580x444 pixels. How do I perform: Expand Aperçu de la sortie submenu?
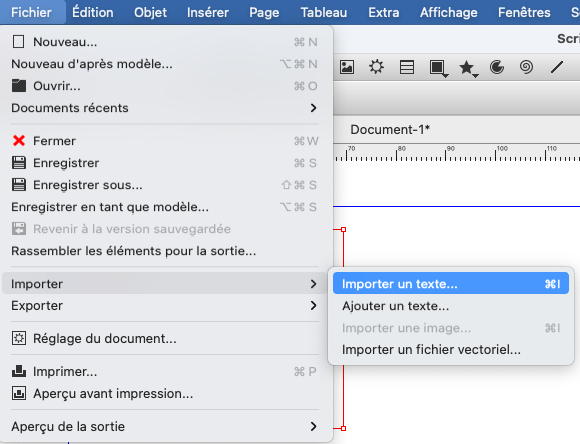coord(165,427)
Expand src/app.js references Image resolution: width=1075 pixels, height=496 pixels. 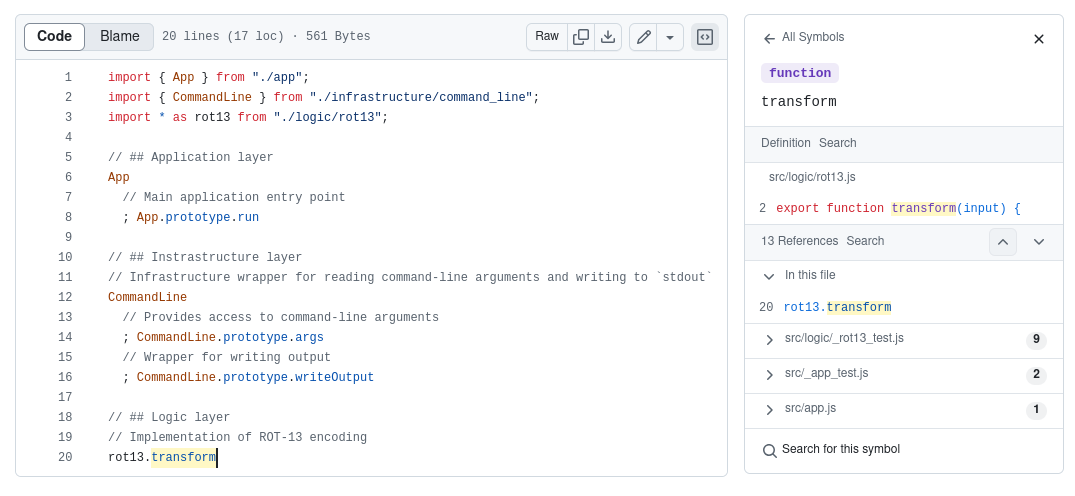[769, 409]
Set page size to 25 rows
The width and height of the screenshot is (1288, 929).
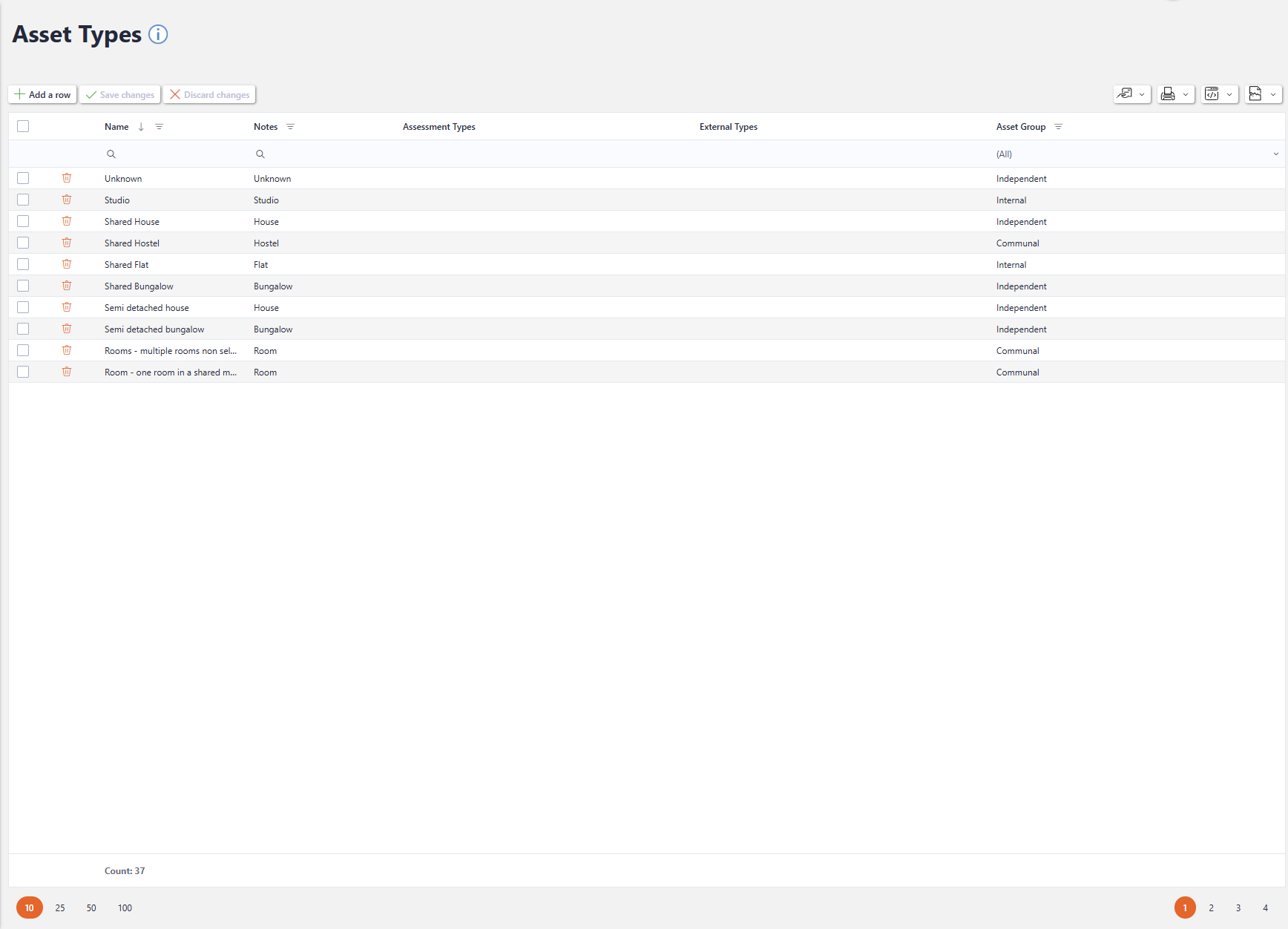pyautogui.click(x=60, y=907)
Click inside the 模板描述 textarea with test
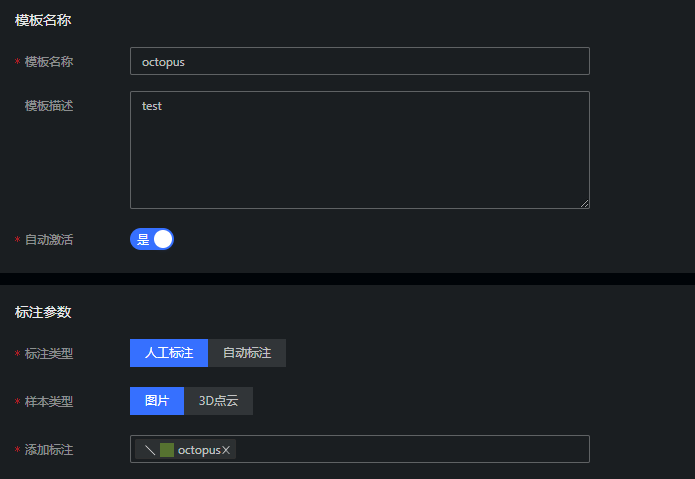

§ **EXERCISE INSTRUCTIONS**
In the data, the line that contains "Set page size to 25 rows" begins the part to write out; restate it and each line after it word for word through the end, with no pictures.

§ **ANSWER SPACE**
Set page size to 25 rows
The width and height of the screenshot is (1288, 929).
pyautogui.click(x=60, y=907)
Click inside the 模板描述 textarea with test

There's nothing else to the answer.